Communication cost for Product and Business
When consumers don’t know how to find data, they communicate with their data producers. Product and business decision-makers can’t easily write a query or add a new data pipeline. So every time they need a new analysis, analysts and data consumers need to share their knowledge and understand the full business context and context of (ir)relevant data. Compounding the problem, these analyses typically need to move quickly. Analysts can plan when they’re serving frequently used dashboards or metrics, but when you’re making a quick decision on a campaign or considering a product change, you lose time-to-market as you wait or you lose impact if you proceed without a data-driven decision.
The solution requires taking the data in people’s experience, minds, and work making it data and metadata in the platform you do your analysis.
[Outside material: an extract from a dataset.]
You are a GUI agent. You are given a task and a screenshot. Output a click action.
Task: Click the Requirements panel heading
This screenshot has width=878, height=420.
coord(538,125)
In this case, metadata must be seen more expansively as the way a data producer has used, processed, queried, represented, reported, or changed data so that it can be found by another analyst easily.
Lack of metadata, maintenance and communication costs in the modern data analysis stack
To summarize briefly, two reasons why data analysis today--especially ad-hoc analysis--is lengthy, complex, and repetitive are:- (A) The need for an increasingly flexible metadata, including the need for a more expansive working definition of metadata, and
- (B) intensive collaborating and communicating to address gaps in context (e.g. if only you knew whether anyone performed a similar analysis)
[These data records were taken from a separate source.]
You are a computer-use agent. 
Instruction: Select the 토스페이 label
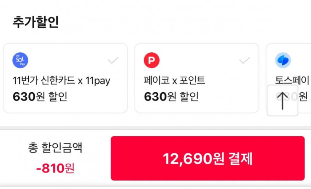tap(292, 80)
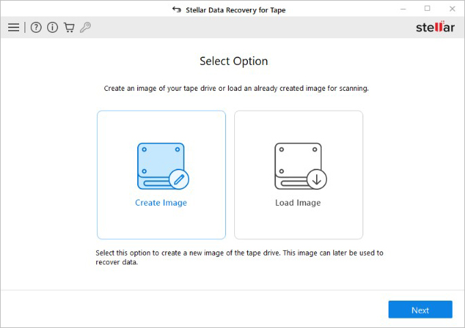
Task: Open the hamburger menu
Action: coord(14,27)
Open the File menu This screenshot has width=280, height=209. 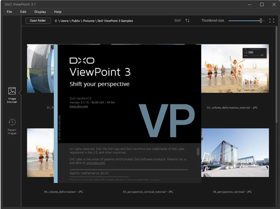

These two problems alone result in longer turn-around cycles and, at times, they mean that decisions cannot be supported by data or data can’t be delivered on-time because of the required time investment.
Certain companies have solved for (A) by moving from a centralized to a distributed data team, where the analyst is a requisite member of every team and has all the knowledge necessary to make fast analyses with less communication. Other solutions for (B) in search of self-service data—BI tools, dashboards, metrics, no-code, etc.—have not yet found the right tool and still need to do the intensive work of managing taxonomy. On one hand, few companies have the resources to dedicate so many data resources to individual teams. On the other, self-service solutions require an intense effort initially for future data needs, can sometimes compromise deep analysis and, still, experience a troubling lack of context. How many times do you run into dashboards you used once or twice for a particular analysis and never used again?
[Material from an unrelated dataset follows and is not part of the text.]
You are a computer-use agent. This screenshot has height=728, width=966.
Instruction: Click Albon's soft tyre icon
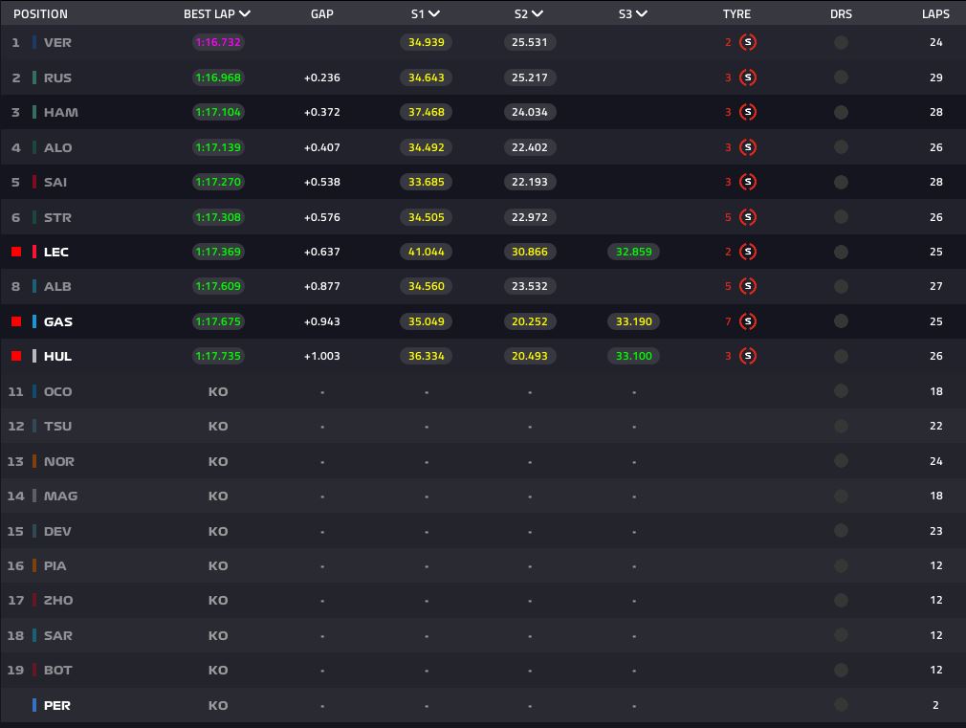[748, 286]
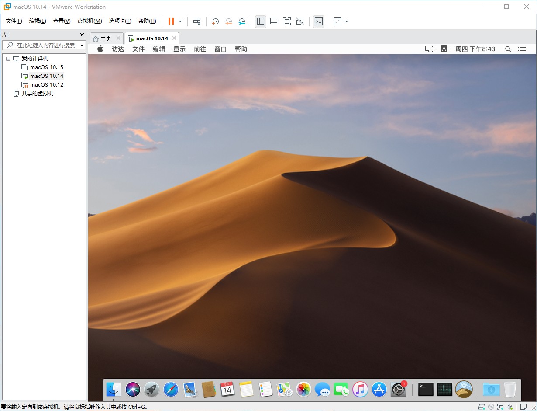Open the suspend button dropdown arrow

(x=179, y=21)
Kaldea: flexible metadata, faster analysis, and more productivity in one data collaboration platform
So how do you reduce the intensive cost of running a modern data analysis stack, increase the speed of your analysis, and lessen the labor to organize your data and metadata?
With Kaldea, you wont’ ask, “where was that table?” You won’t have a quarterly routine to manage taxonomy, reinvent an old report, or do any painstaking search over Slack, calls, Jupyter, Athena, BigQuery, and Looker for previous work. You won’t have to create a Jira ticket to schedule a job. You won’t have to scratch your head at a table, column, or query, wonder whether it’s updated, or book a call to understand what you’re looking at.
From discovery and definition to query, docs, and reporting; Kaldea consolidates and automatically generates metadata about data, how its used, represented, and reported; and how it changes across the entire analysis workflow. So you can discover, model, and analyze data faster and in its full context without delays in analysis. If an analyst needs expert help from another colleague, Kaldea merges its flexible and expanded metadata, catalog, lineage, table Wiki, and Notion-like docs to collaborative tools in order to bridge or eliminate the context gap.